***** EXTRAIT DU DOCUMENT *****
Contre la politique de Cristina Kirchner, manifestation du 8 novembre 2012 à Buenos Aires, entre l'Obélisque et la place de Mai. (Photo Carlos Sarraf / Clarín)

BUENOS AIRES, samedi 10 novembre 2012 (LatinReporters.com) - Au vu de la marée humaine qui a déferlé le 8 novembre en Argentine contre la politique de la présidente Cristina Kirchner (péroniste de gauche), le printemps austral prend des allures de "printemps argentin", nourri en marge des partis politiques par les réseaux sociaux de l'Internet, à l'instar du "printemps arabe", des Indignés en Espagne, des anti-Wall Street aux États-Unis et des étudiants anti-corruption au Mexique.

"Oui à la démocratie, non à la réélection" lançaient jeudi soir des multitudes de manifestants à Buenos Aires et dans d'autres grandes villes du pays, dont Rosario (centre-est), Cordoba (centre), Mendoza ou Bariloche (ouest). Ils dénonçaient aussi l'insécurité, la corruption, le contrôle des changes ou "l'arrogance" attribuée à la présidente et ses "mensonges" sur l'inflation. (En 2011, l'Argentine a déclaré une inflation de 9,5% mais les instituts privés l'évaluent à 23%, voire 25%).

Élue en 2007, Mme Kirchner fut réélue en octobre 2011. Certains parlementaires du parti péroniste proposent une réforme de la Constitution pour lui permettre de se faire élire une troisième fois en 2015. Plus de 80% de la population rejette cette initiative, selon l'Institut Management & Fit, cité par l'AFP. Le principal sujet d'inquiétude est l'insécurité (79,4%), suivi de l'inflation (64%), note le même institut.
***** DONNÉES BRUTES *****
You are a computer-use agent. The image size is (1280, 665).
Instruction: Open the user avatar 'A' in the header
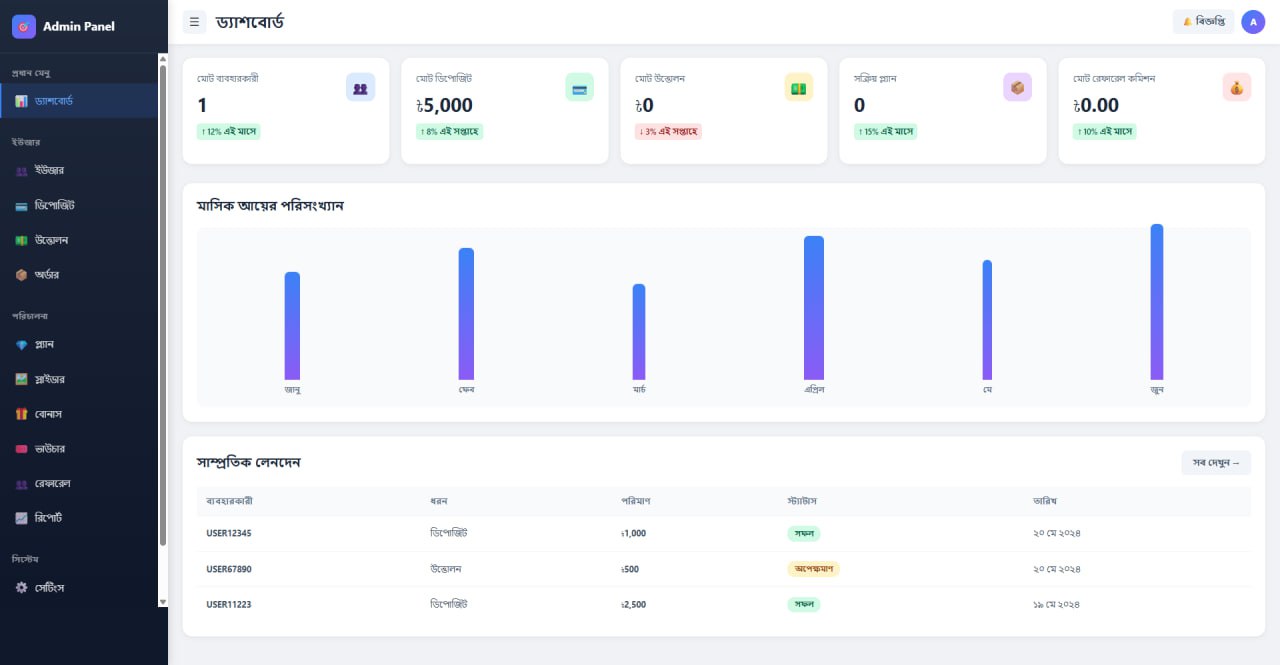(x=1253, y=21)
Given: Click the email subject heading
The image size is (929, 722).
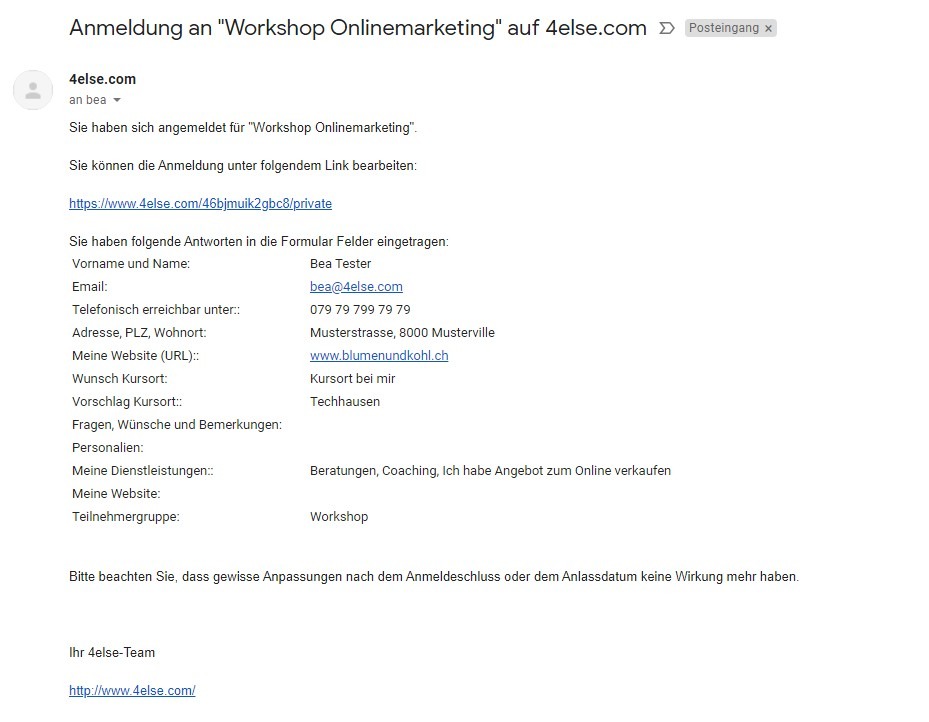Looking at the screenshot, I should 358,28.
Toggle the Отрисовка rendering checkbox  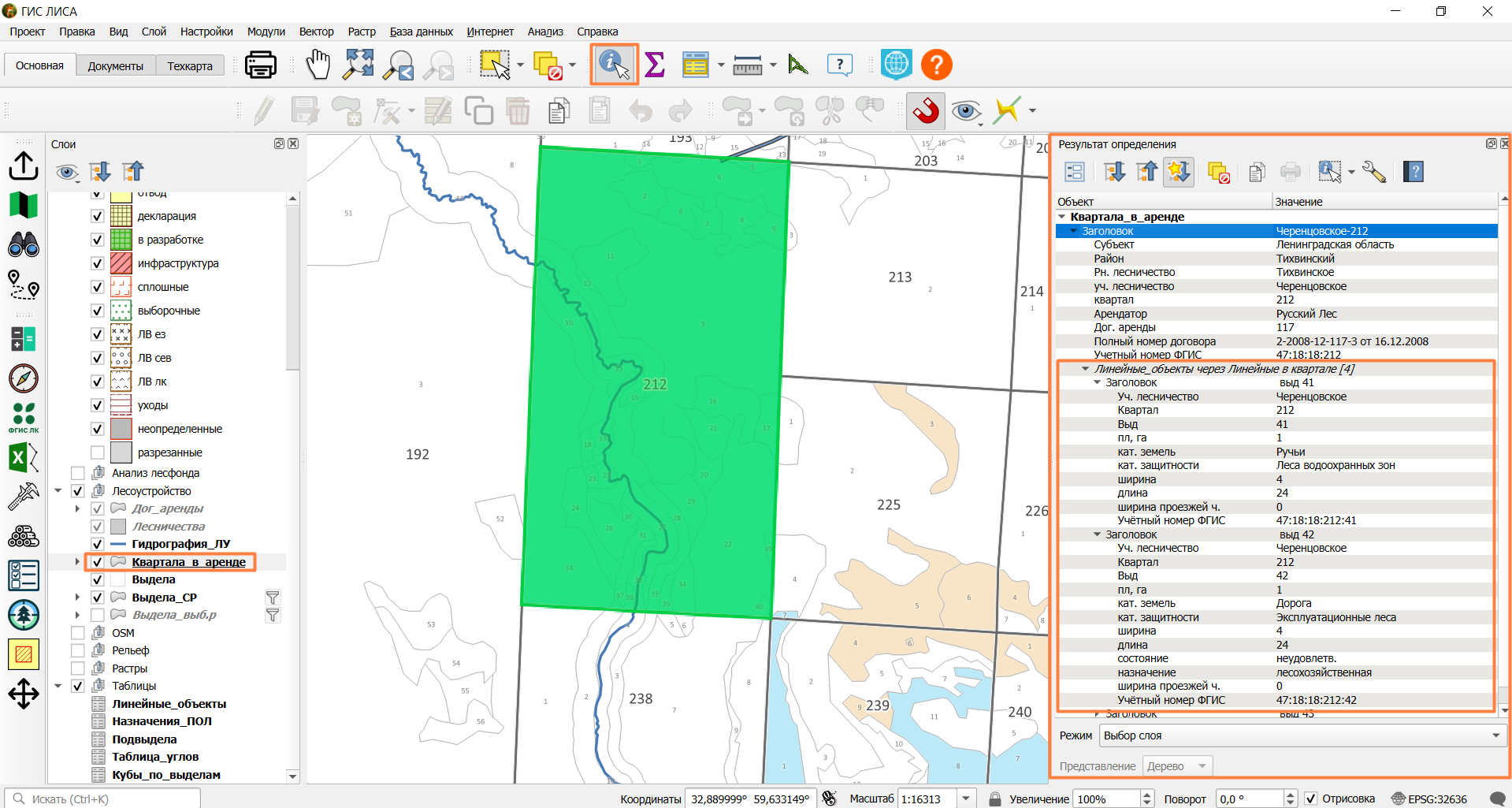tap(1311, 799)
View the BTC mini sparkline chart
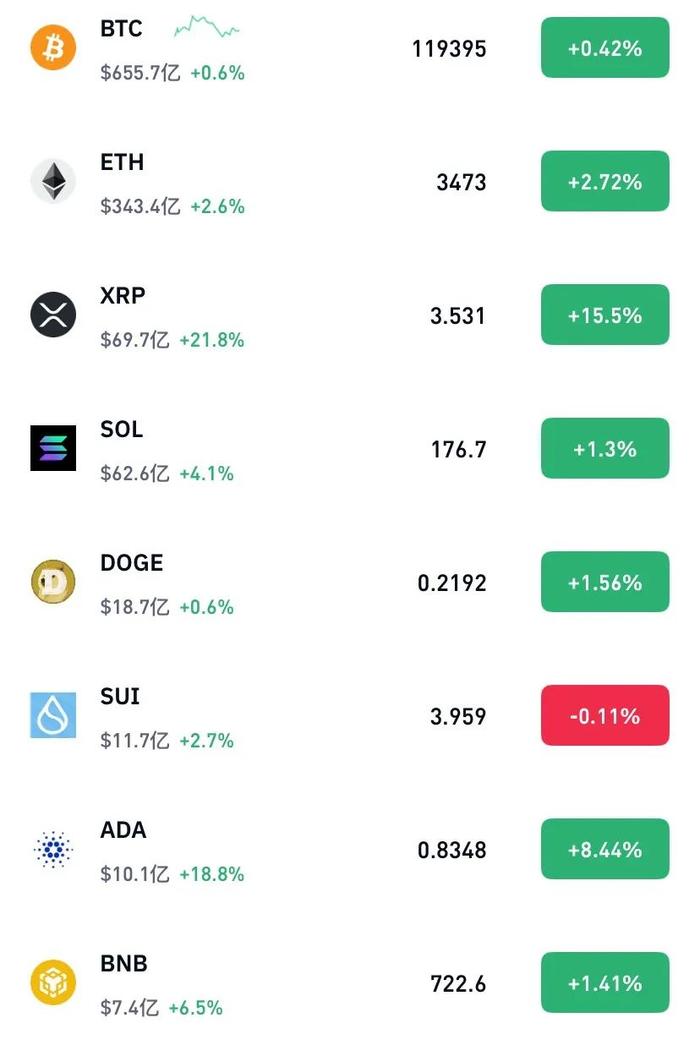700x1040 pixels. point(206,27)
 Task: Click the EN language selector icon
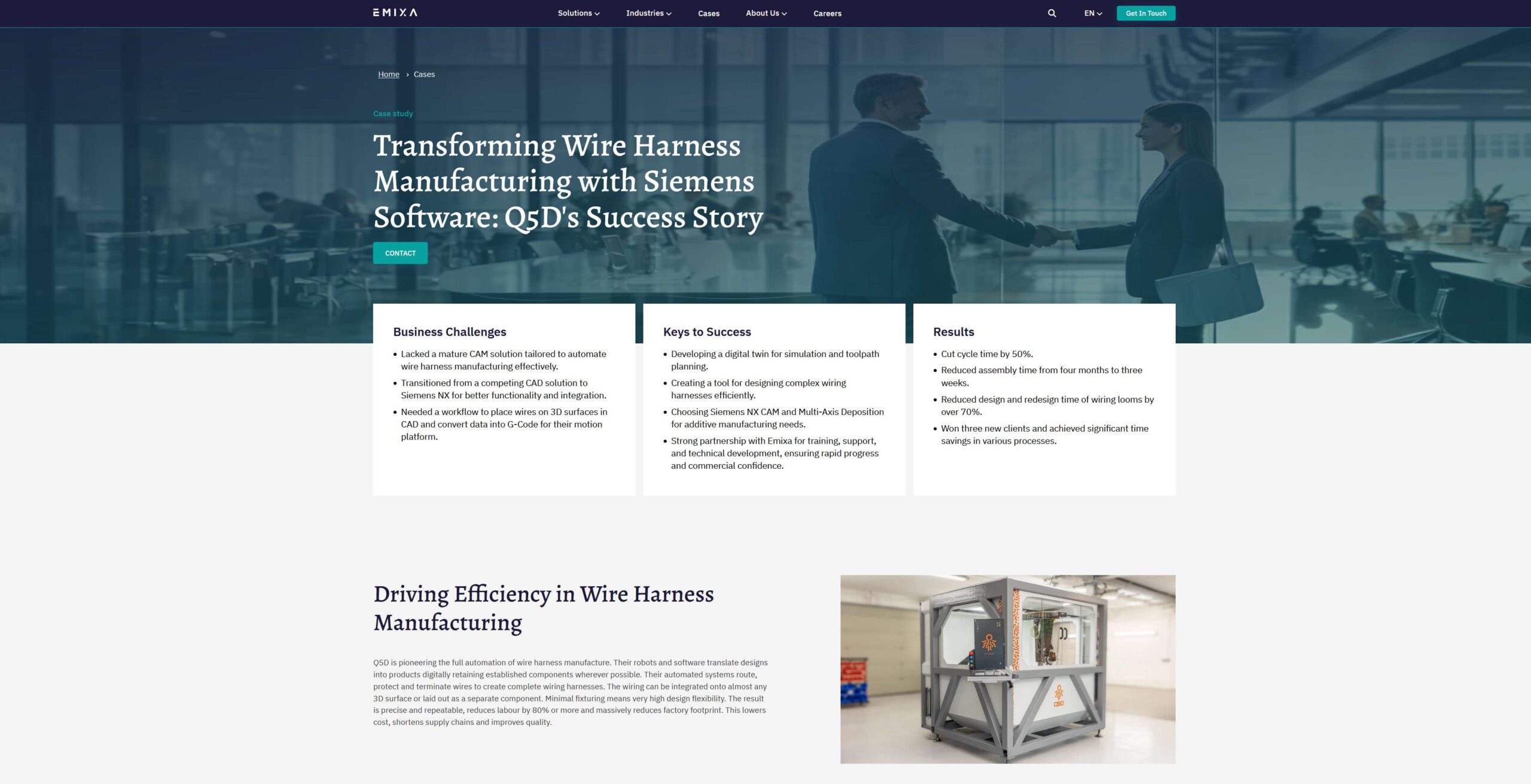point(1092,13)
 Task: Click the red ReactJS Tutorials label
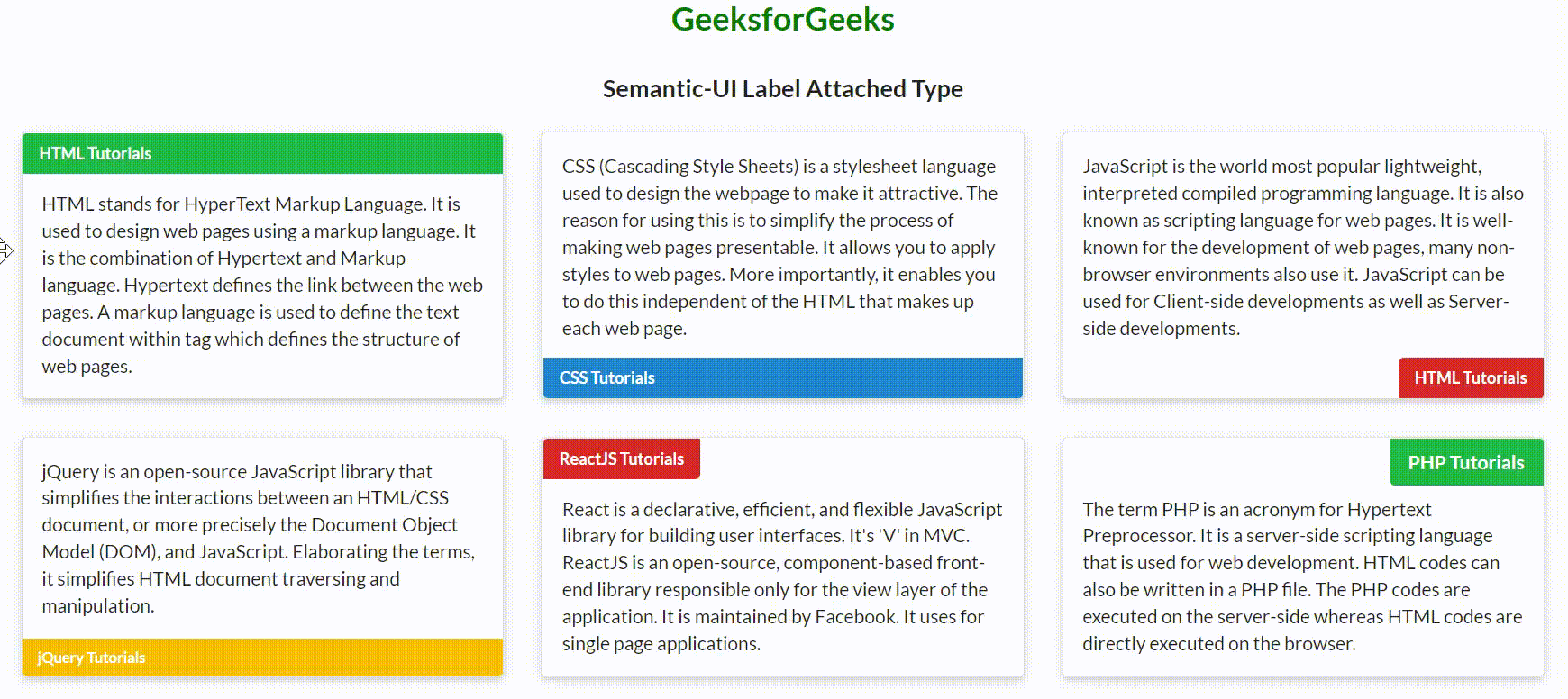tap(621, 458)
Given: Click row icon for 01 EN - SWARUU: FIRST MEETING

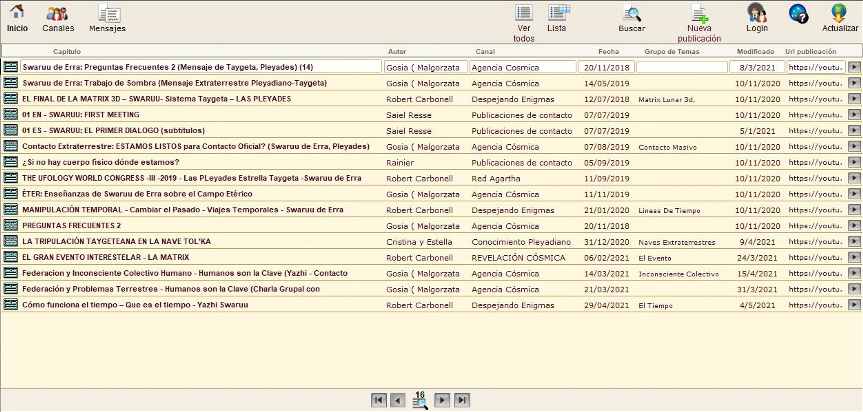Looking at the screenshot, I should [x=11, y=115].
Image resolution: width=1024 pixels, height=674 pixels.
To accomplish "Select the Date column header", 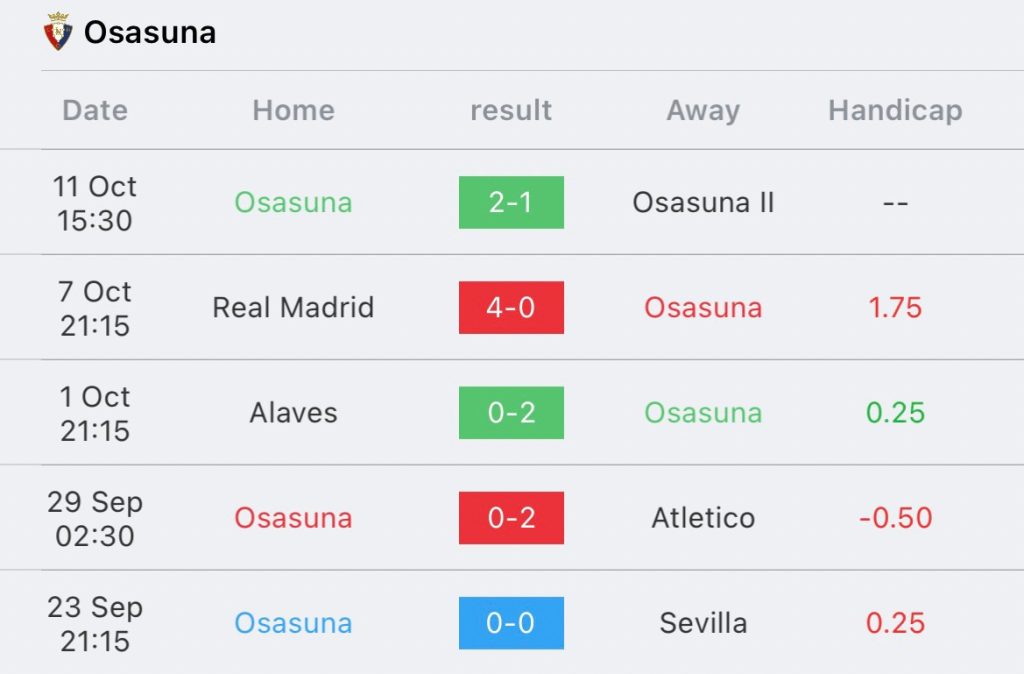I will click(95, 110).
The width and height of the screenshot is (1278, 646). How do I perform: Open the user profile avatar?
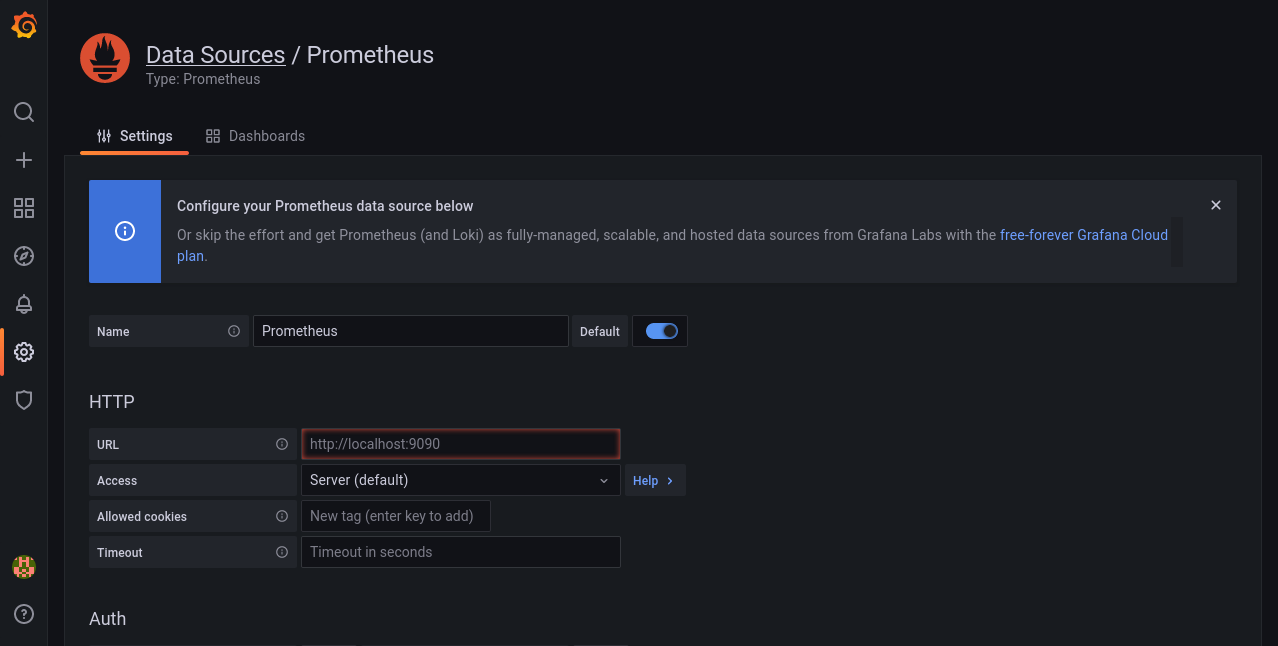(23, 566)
*****
OBJECTIF 1:
Répondez à ces questions sur l'extrait consacré à la manifestation du 8 novembre 2012 en Argentine.
(a) Entre quels deux lieux de Buenos Aires la photo situe-t-elle la manifestation ?
(b) Quel taux d'inflation l'Argentine a-t-elle déclaré pour 2011 ?
(c) Selon l'Institut Management & Fit, quel est le principal sujet d'inquiétude, et avec quel pourcentage ?
OBJECTIF 2: Recopiez s'il vous plaît le passage de l'extrait sur la manifestation argentine qui s'ouvre sur les mots contenant "Contre la politique de Cristina" et se ferme sur "Sarraf / Clarín)", en remplaçant "place de Mai" par "place du Congrès".

RÉPONSE FINALE 1:
(a) Entre l'Obélisque et la place de Mai.
(b) 9,5 %.
(c) L'insécurité, avec 79,4 %.

RÉPONSE FINALE 2:
Contre la politique de Cristina Kirchner, manifestation du 8 novembre 2012 à Buenos Aires, entre l'Obélisque et la place du Congrès. (Photo Carlos Sarraf / Clarín)